Les promesses d’une alliance
Dans l’éducation, l’IA peut personnaliser les parcours d’apprentissage et aider les enseignants à suivre la progression des élèves. Dans la santé, elle assiste déjà les médecins pour détecter précocement des maladies grâce à l’imagerie. Dans la création, elle devient un outil de stimulation, capable de générer des esquisses que l’artiste choisit ou détourne. Comme le dit Yann LeCun, pionnier de l’apprentissage profond et le directeur scientifique IA chez Meta : « L’IA ne remplacera pas les humains, mais elle leur permettra d’atteindre des objectifs impossibles seuls. » Comme en 2020, l’IA AlphaFold (DeepMind) a résolu le problème du repliement des protéines, un casse-tête que les chercheurs essayaient de comprendre depuis 50 ans. Sans cette capacité de calcul et de modélisation, il aurait fallu des décennies supplémentaires.
Les risques d’un déséquilibre
Mais ces promesses s’accompagnent de dangers. L’IA peut enfermer l’humain dans une dépendance technologique : pourquoi apprendre à écrire si un algorithme le fait mieux et plus vite ? Pourquoi exercer son esprit critique si une machine nous donne des réponses toutes faites ?
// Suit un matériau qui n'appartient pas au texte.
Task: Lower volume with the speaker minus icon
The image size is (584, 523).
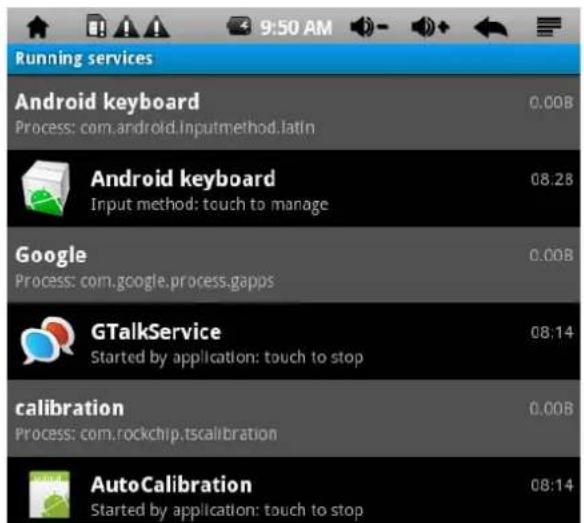Action: (x=369, y=27)
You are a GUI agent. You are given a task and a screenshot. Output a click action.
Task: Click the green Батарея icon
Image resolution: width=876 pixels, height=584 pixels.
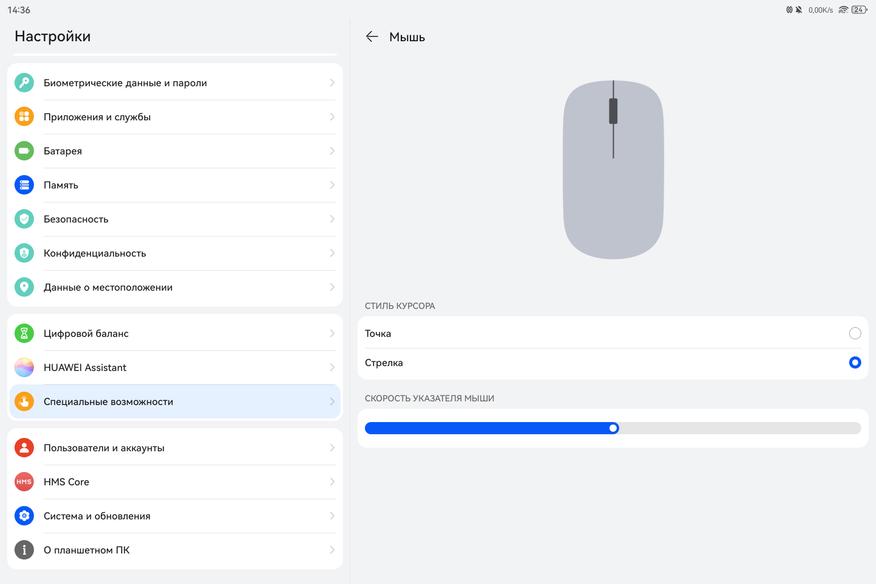pyautogui.click(x=24, y=151)
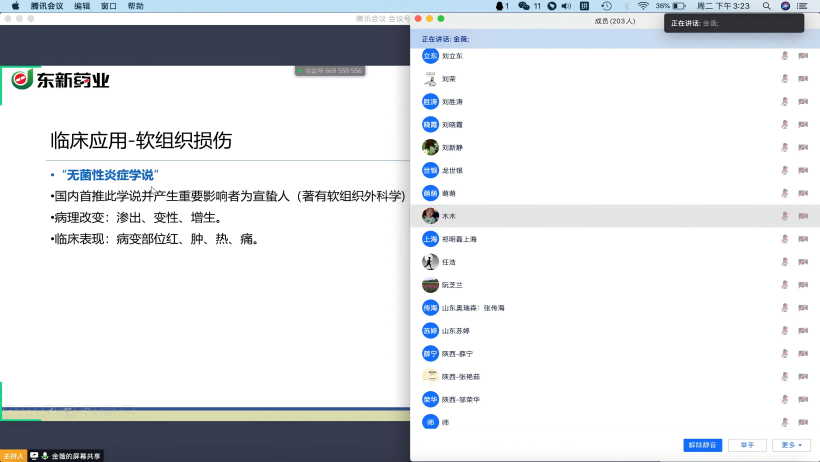Image resolution: width=820 pixels, height=462 pixels.
Task: Click the microphone icon for 陕西-薛宁
Action: coord(785,354)
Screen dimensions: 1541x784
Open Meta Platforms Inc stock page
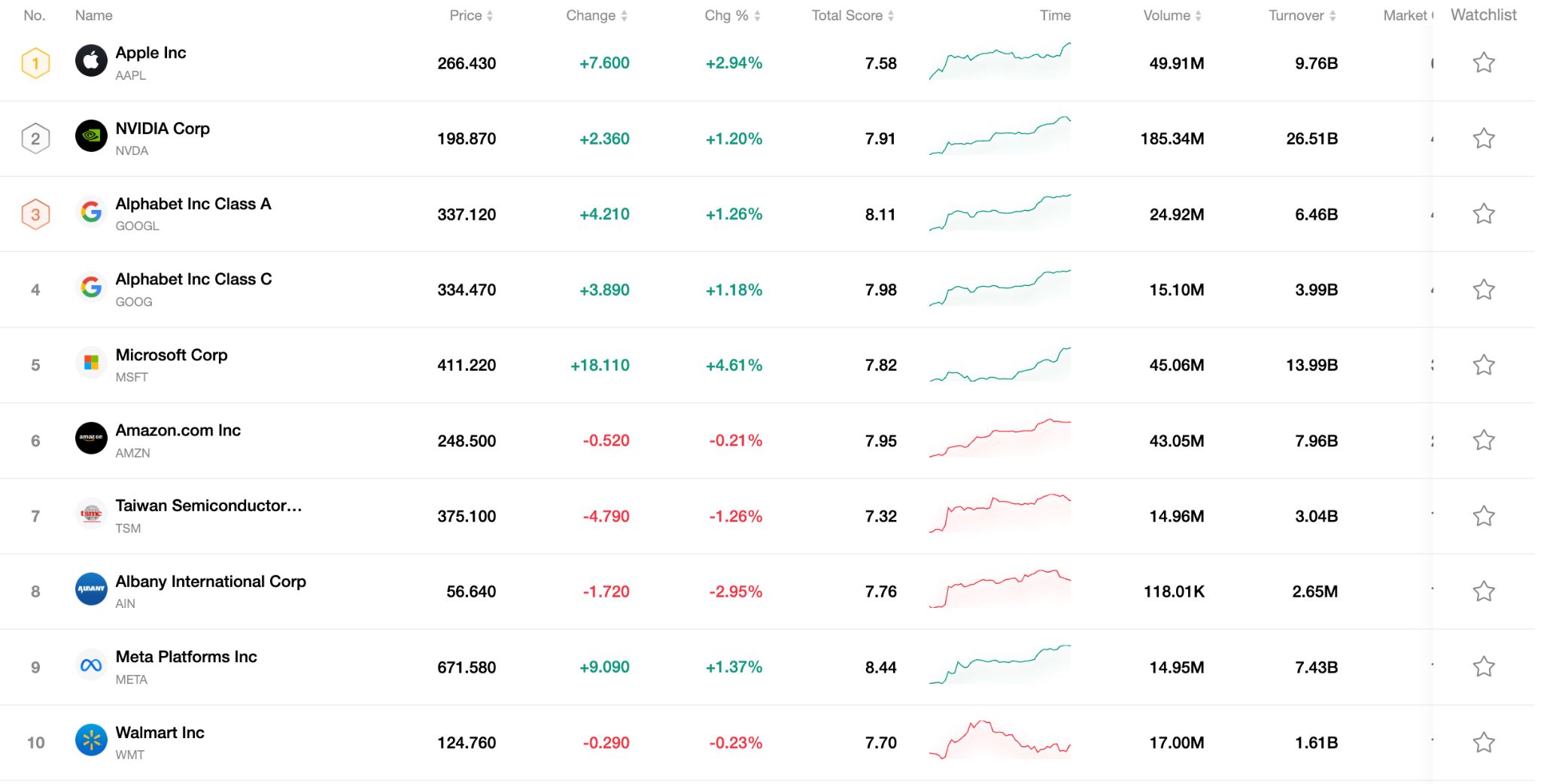pyautogui.click(x=186, y=656)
La chercheuse Shoshana Zuboff met en garde contre « une dépossession de l’expérience humaine au profit d’outils opaques, contrôlés par quelques acteurs ». Les biais contenus dans les données peuvent aussi produire des décisions discriminantes, tout en donnant une illusion de neutralité. Dans ces cas, l’humain perd non seulement la main, mais aussi sa capacité à se perfectionner.
Vers une cohabitation responsable
Pour éviter ce basculement, trois principes apparaissent essentiels :
- La transparence : comprendre comment l’IA produit ses résultats, afin de ne pas se laisser aveugler par l’autorité de la machine.
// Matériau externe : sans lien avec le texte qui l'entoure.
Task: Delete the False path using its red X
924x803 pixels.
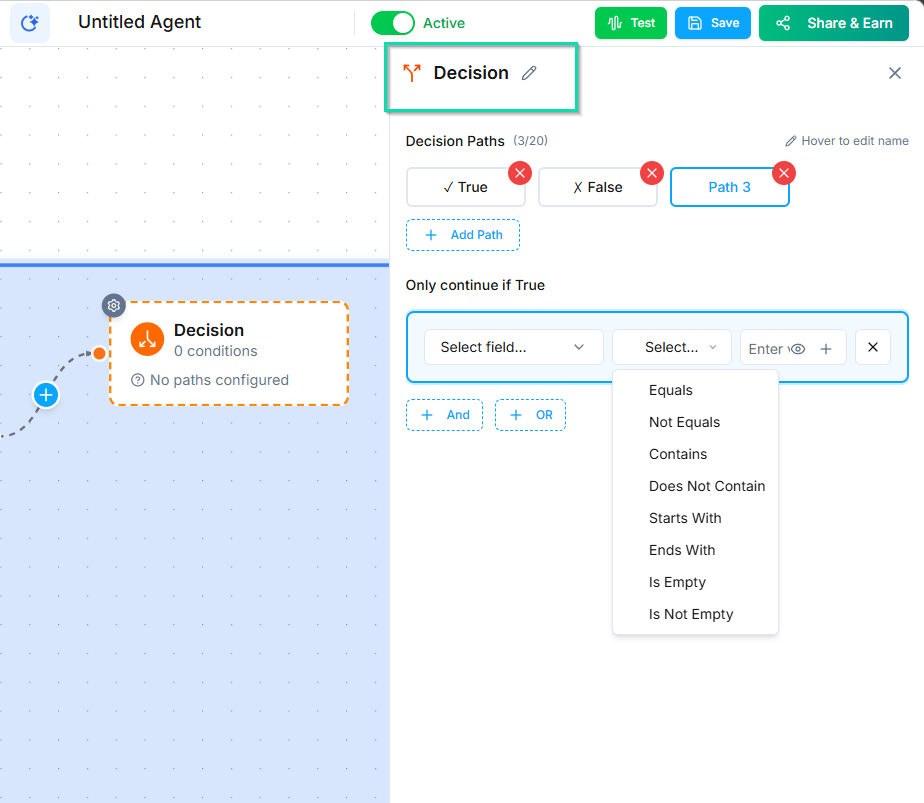Action: pyautogui.click(x=651, y=173)
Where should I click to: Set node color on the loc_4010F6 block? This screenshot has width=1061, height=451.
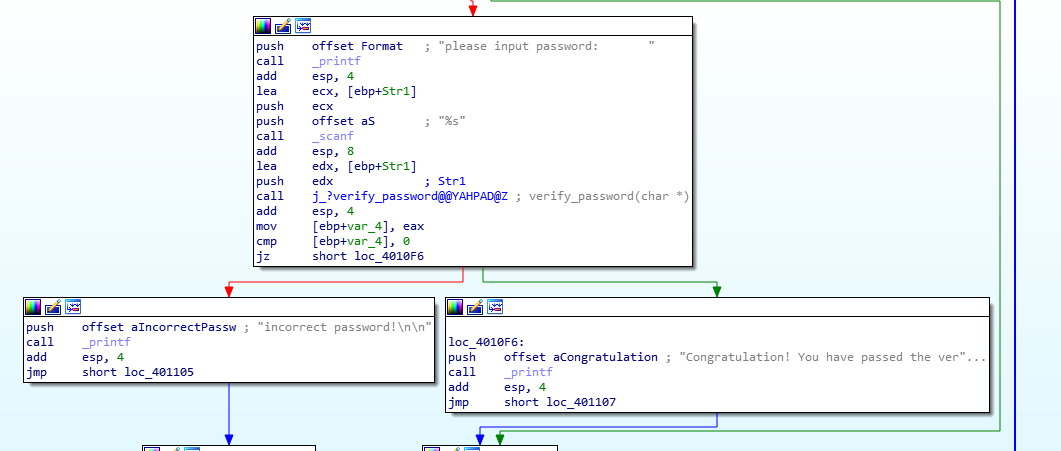(x=455, y=306)
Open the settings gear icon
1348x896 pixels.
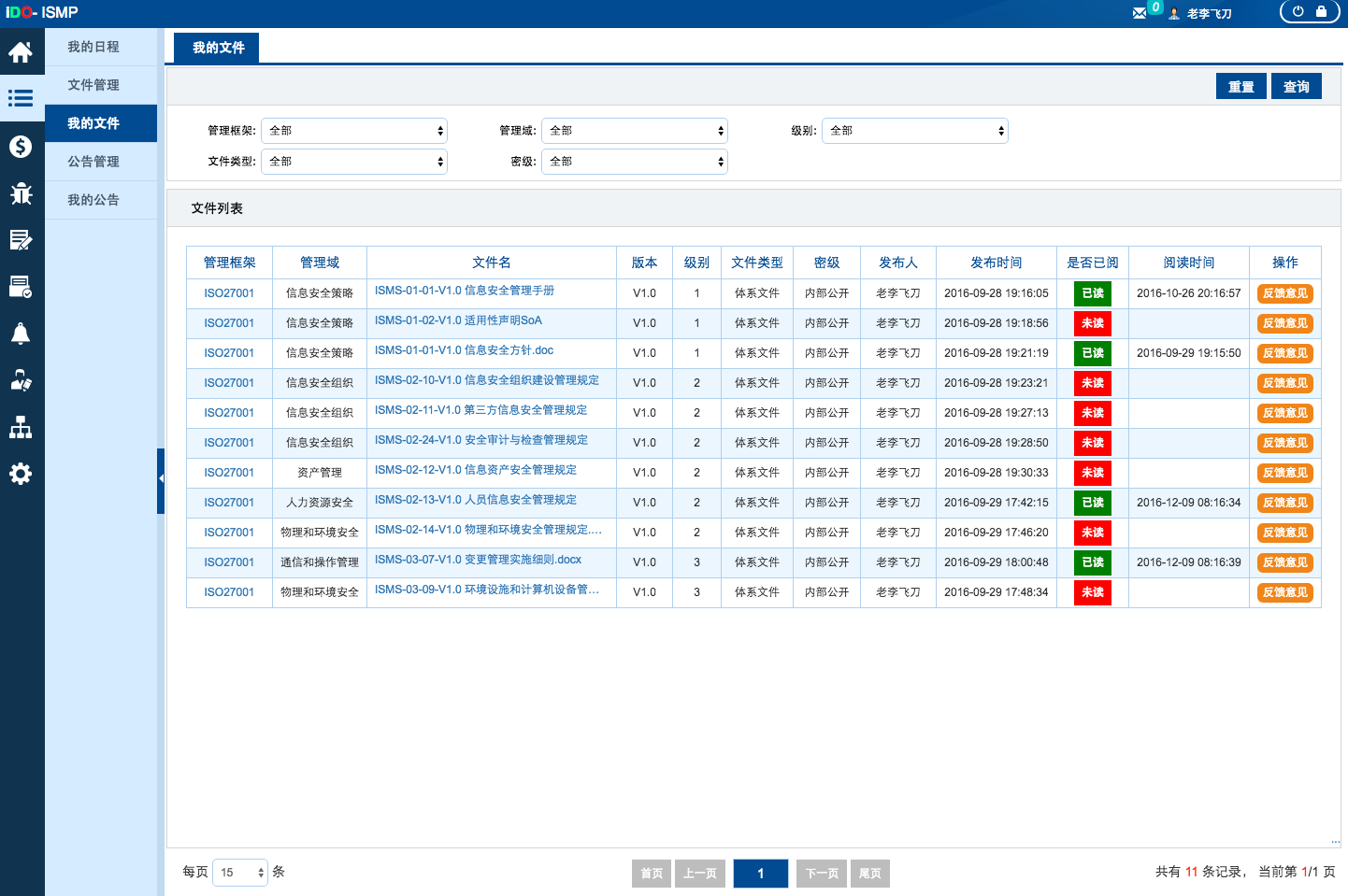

- La responsabilité humaine : l’IA peut recommander, mais la décision doit rester une prérogative humaine, car elle implique éthique et valeurs.
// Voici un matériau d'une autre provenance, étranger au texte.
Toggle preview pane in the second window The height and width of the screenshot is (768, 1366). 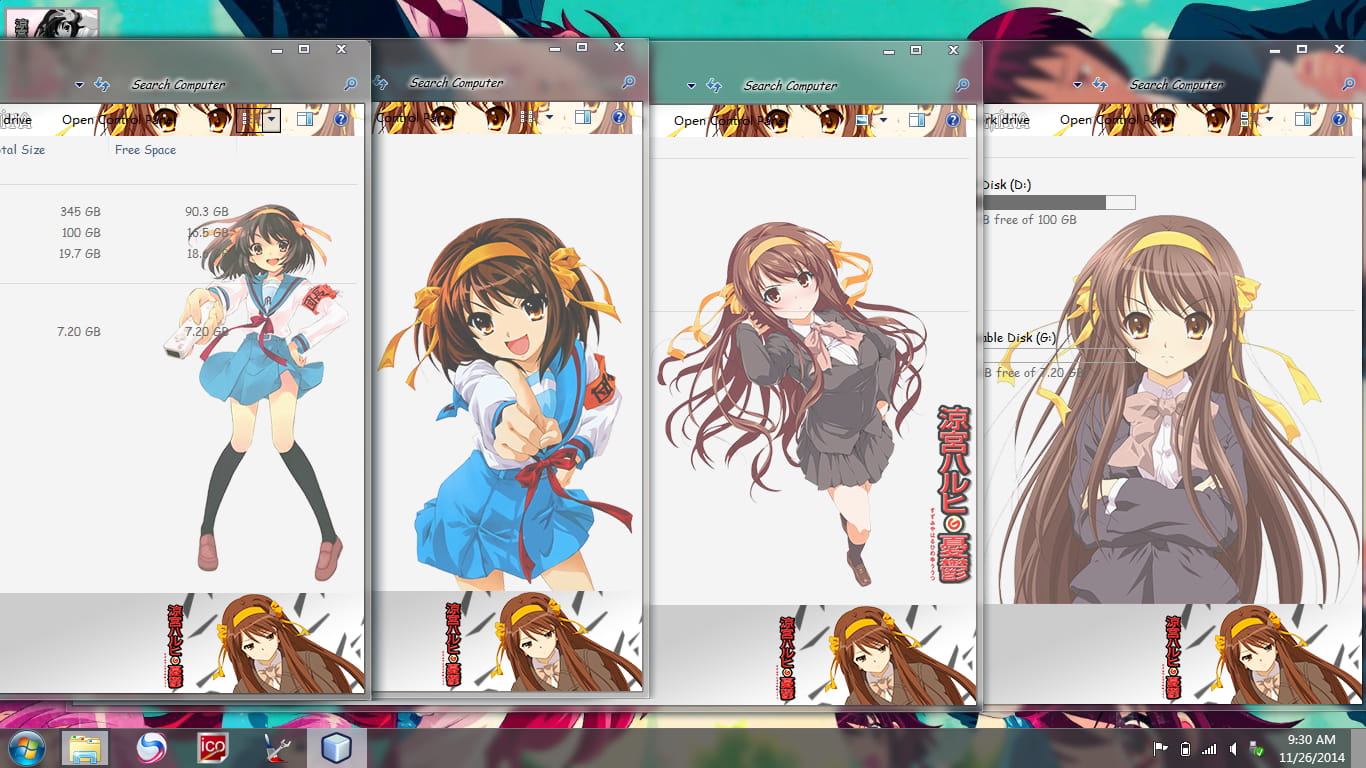[583, 118]
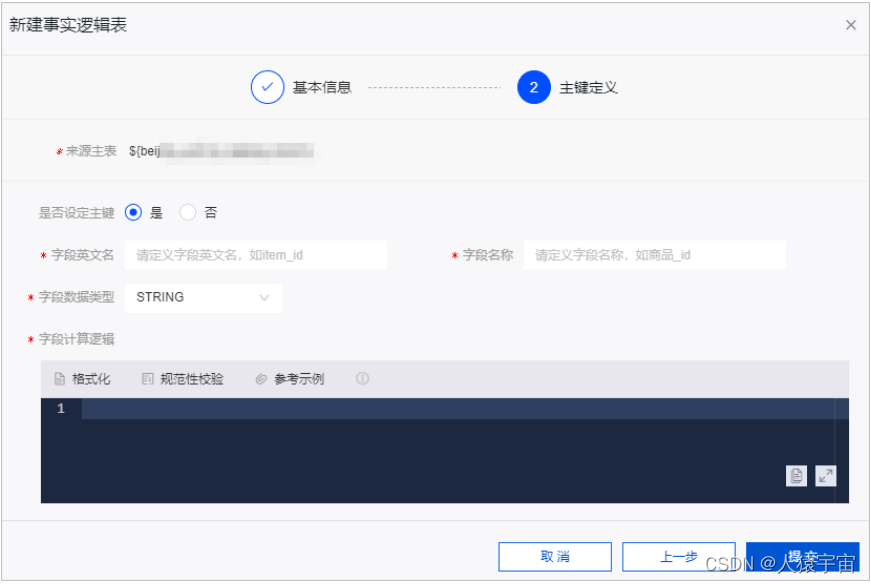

- La culture de l’apprentissage : l’IA ne doit pas remplacer nos facultés cognitives, mais les stimuler. Un médecin ne doit pas « obéir » à une IA de diagnostic, mais dialoguer avec elle pour progresser dans sa pratique.
Une intelligence partagée, mais exigeante
Le futur ne sera pas un combat de suprématie entre deux intelligences, mais une négociation permanente. L’humain doit accepter de se confronter à une machine parfois plus rapide ou plus précise que lui, sans renoncer à ce qui le rend unique : sa créativité, sa subjectivité, sa capacité à apprendre de l’échec. Comme le souligne le neuroscientifique Antonio Damasio : « Les émotions et la conscience sont les terrains où les machines n’ont pas accès. C’est là que se trouve notre avantage irréductible. » En somme, l’intelligence artificielle peut devenir un formidable levier, mais seulement si nous la considérons comme un partenaire exigeant plutôt qu’une béquille confortable. Elle nous oblige à redéfinir ce que signifie apprendre, décider et créer.
L’avenir de l’IA et de l’IH n’est ni celui d’une fusion totale ni d’une domination. C’est celui d’une symbiose vigilante : les machines pour amplifier, l’humain pour orienter. Optimistes ou critiques, les experts s’accordent sur un point : l’équilibre ne se décrète pas, il se cultive. Et c’est peut-être là la plus grande leçon de cette rencontre entre deux intelligences : apprendre à rester humain dans un monde où l’intelligence se démultiplie sous des formes nouvelles.